Similar to B2M, mutations in the ‘phosphatase-and-tensin-homologue’ PTEN tumour suppressor gene are more frequently found in MSI-H colorectal cancer, and specifically in locally advanced or metastatic cancers [43]. While mutations in PTEN generally lead to downregulation, silencing is also known to occur in colorectal cancer through epigenetic inactivation [43]. We found that mutations in PTEN are associated with a encapsulated phenotype, but again with conflicting results between cohorts. Additionally, epigenetic forms of silencing were not considered in this study. Low PTEN expression has been associated with inferior survival outcomes after resection of colorectal liver metastasis [44]. It therefore, it seems counterintuitive that PTEN mutations would be increased in patients with a encapsulated phenotype, given their superior survival [20, 21]. PTEN expression and/or protein levels should therefore be considered in the potential association between PTEN silencing and growth pattern phenotypes. This seems all the more relevant given the emerging role of PTEN in evasion of the immune response across several tumour types, including melanoma and glioblastoma where PTEN loss has been associated with reduced response to immunotherapy [45,46,47]. However, reports are also conflicting across tumour types, as PTEN loss has been associated with both pro-inflammatory mechanisms through its role in DNA repair defects with deficient tumours having higher genomic instability leading to increased neoantigens and a higher probability of immune response, but also anti-inflammatory mechanisms through increased infiltration of T regulatory cells, myeloid-derived suppressor cells (MDSC), tumour associated macrophages, and increased PD-L1 expression [45]. Specifically for colorectal cancer, PTEN loss has been linked with increased expression of PD-L1 and expansion of tumour-associated MDSC [48, 49]. Given there are currently two trials underway directly targeting PTEN deficiency (NCT01884285, NCT01458067), and in-vitro models have shown the combination of immunotherapy and PI3Kβ inhibition to increase response, PTEN may become an actionable target in the future and revisiting the potential association between the growth patterns and PTEN mutations may therefore be considered [46].

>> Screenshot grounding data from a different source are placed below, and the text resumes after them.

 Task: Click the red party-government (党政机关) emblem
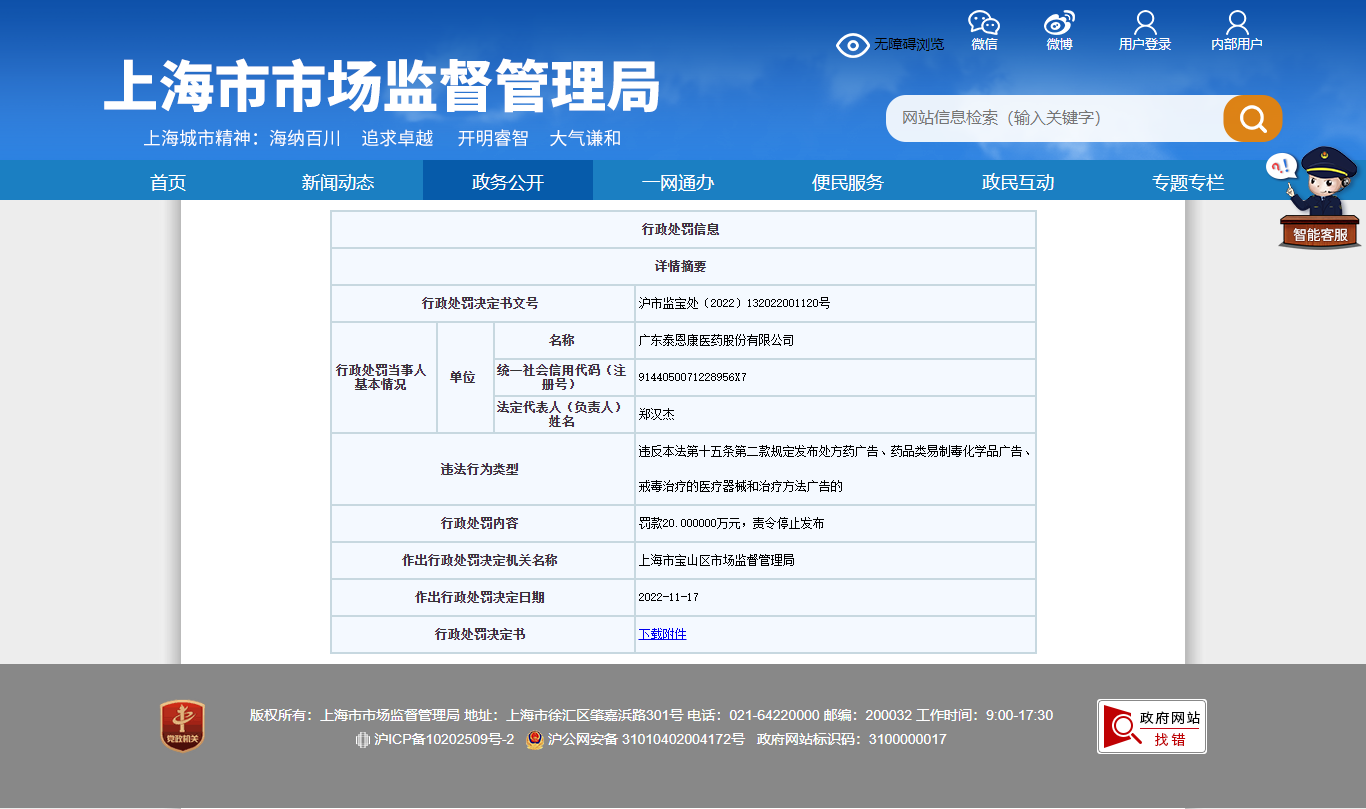(182, 726)
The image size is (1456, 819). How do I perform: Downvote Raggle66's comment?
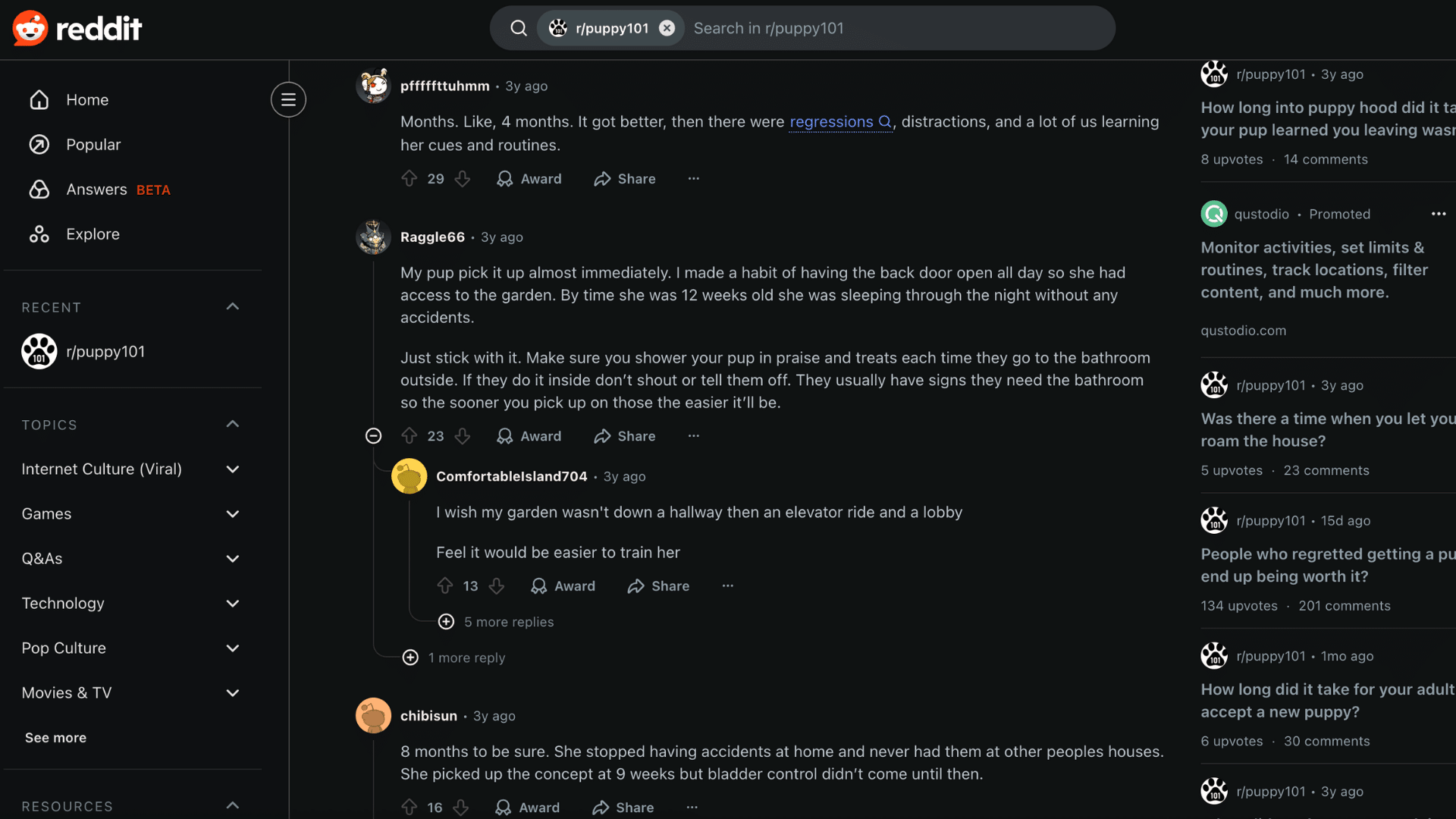point(463,436)
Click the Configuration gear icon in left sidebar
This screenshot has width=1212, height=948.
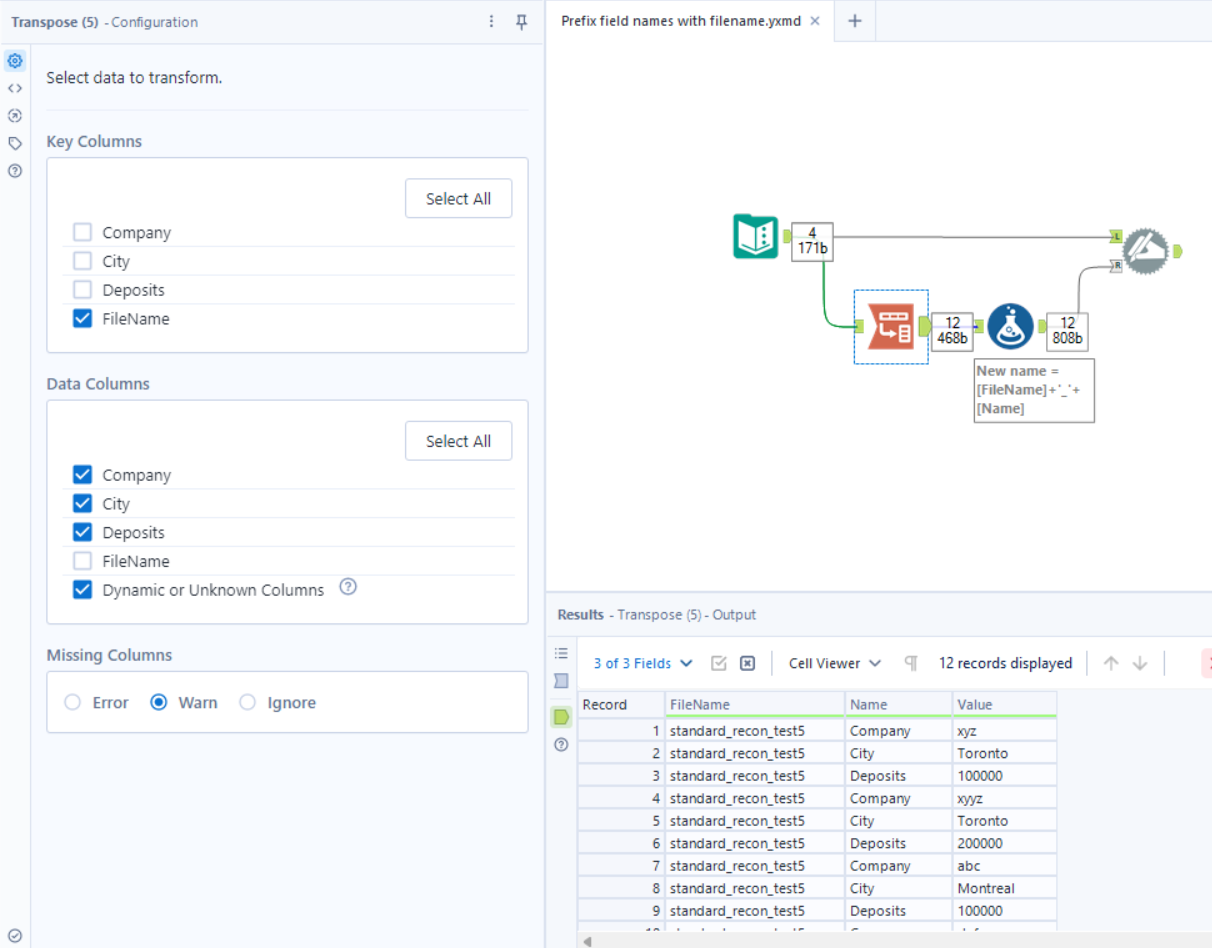pos(14,60)
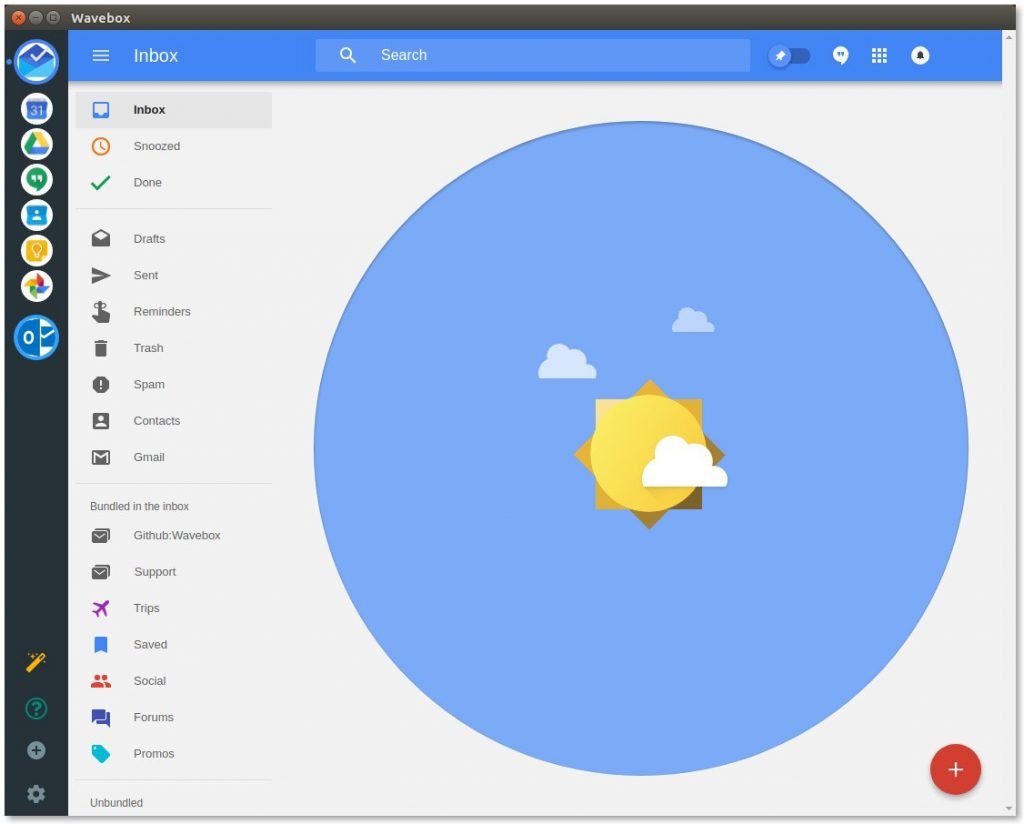
Task: Open the notifications bell icon
Action: [x=920, y=56]
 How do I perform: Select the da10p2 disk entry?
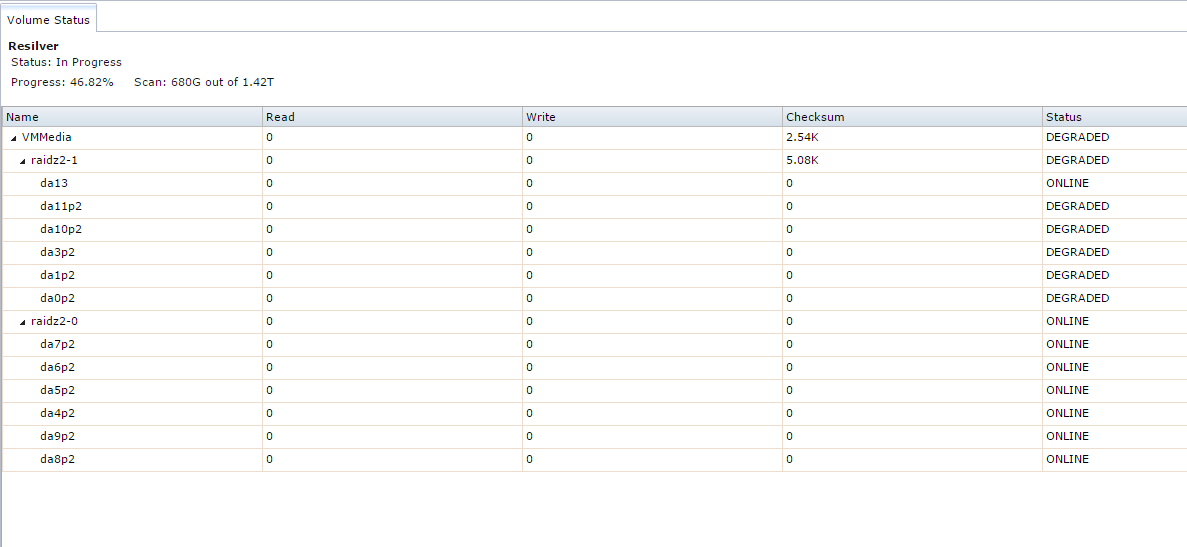click(594, 229)
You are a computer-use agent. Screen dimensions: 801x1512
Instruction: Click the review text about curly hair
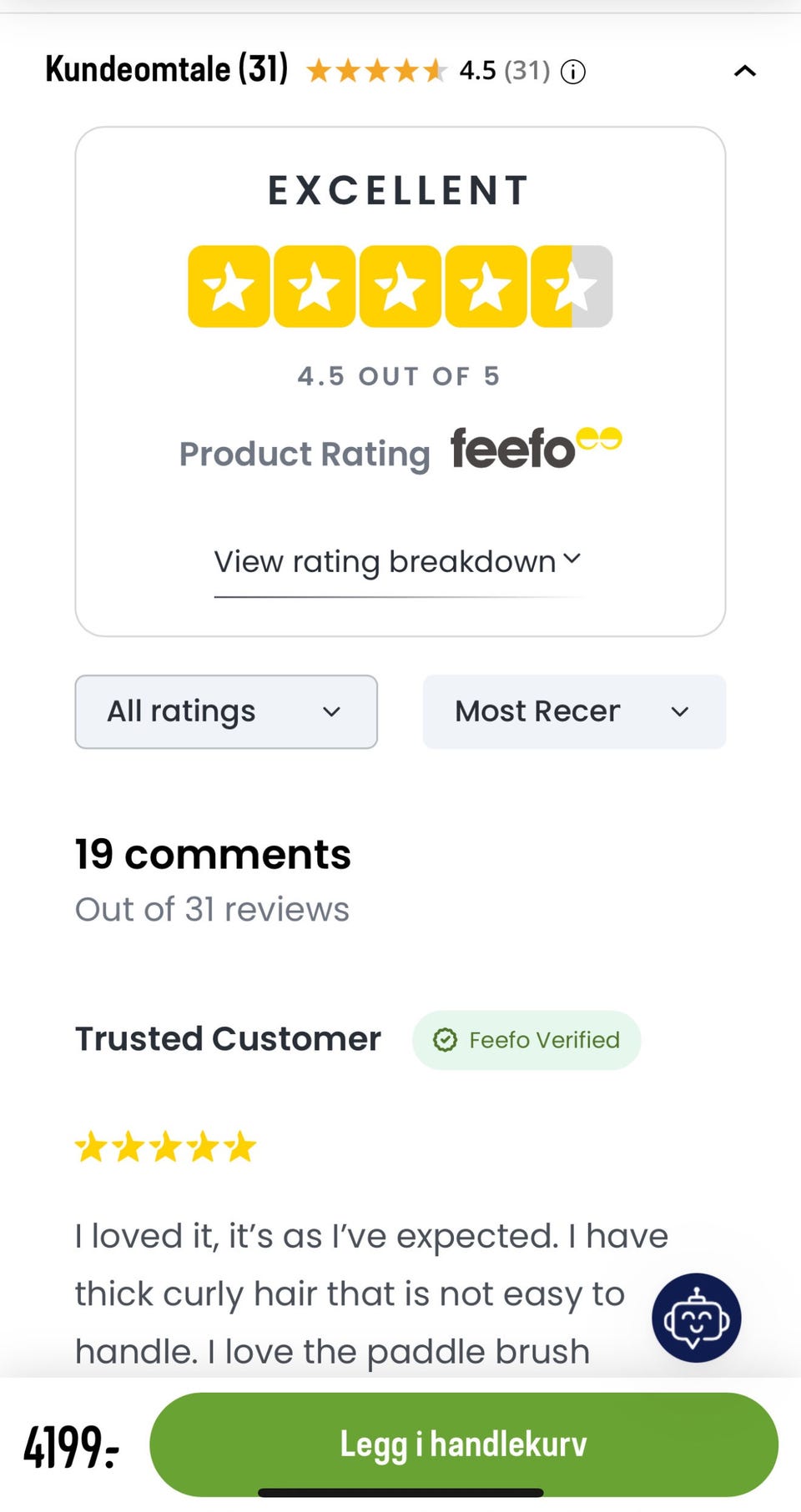pos(350,1293)
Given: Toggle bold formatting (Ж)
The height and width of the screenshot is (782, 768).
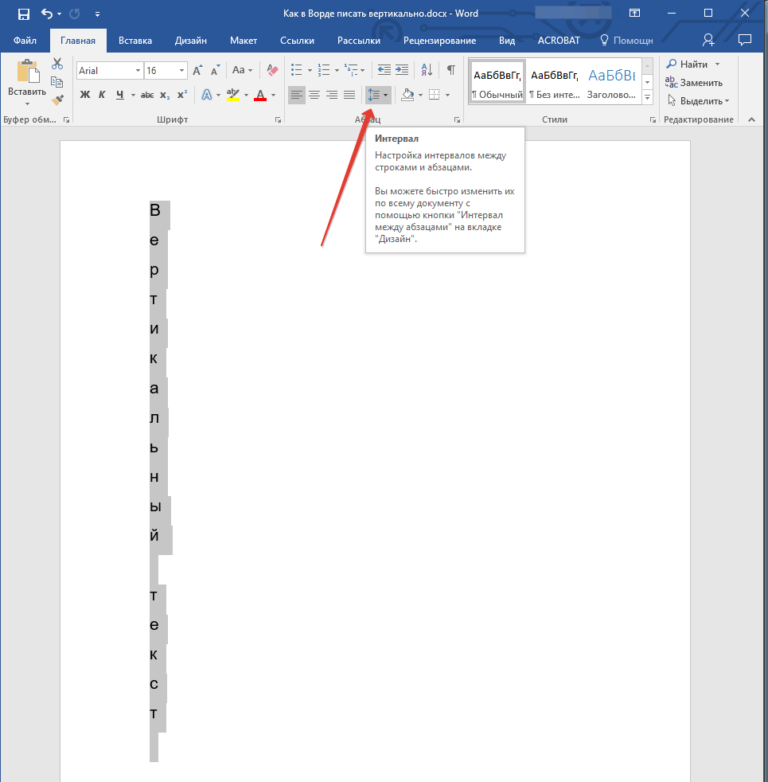Looking at the screenshot, I should click(x=85, y=95).
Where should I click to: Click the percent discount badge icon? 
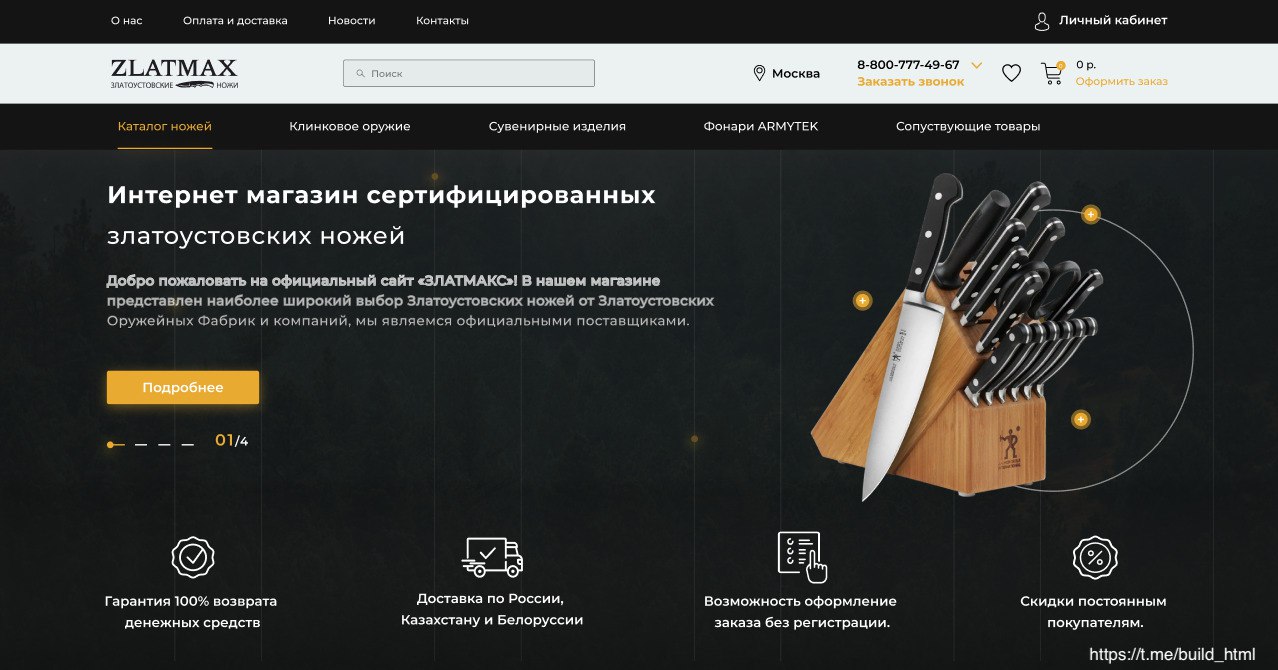point(1094,558)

Several limitations of the present study should be acknowledged. Firstly, the inherent differences of the two patient cohorts, in addition to the differences in the origin of samples as discussed previously the median age differed between the two cohorts, namely, 57 years in the MSKCC cohort vs. 67 years in the New EPOC cohort. This is likely due to a referral bias as the MSKCC is a single (inter)national expert centre, and the New EPOC study is performed in multiple smaller hospitals. Another limitation of the study is the use of targeted NGS rather than whole-genome sequencing, which restricts analysis to predefined genomic regions. Lastly, the high prevalence of pre-operative chemotherapy in both cohorts may influence the outcome of this study as several studies have shown that the prognostic value of the growth patterns is diminished after chemotherapy treatment.

In conclusion, results in and across both cohorts do not find evidence for a major difference in gene alterations identified at the DNA level and consequently point to biological mechanisms other than oncogenetics underlying the prognostic impact of these histologic phenotypes, epigenetic transcriptional reprogramming being one of the obvious explanatory mechanisms [50]. While associations between genetic drivers of adaptive anti-cancer immunity and the encapsulated growth pattern were observed and could potentially explain the inflamed status of a minority of the metastases, results were conflicting between cohorts and require additional research.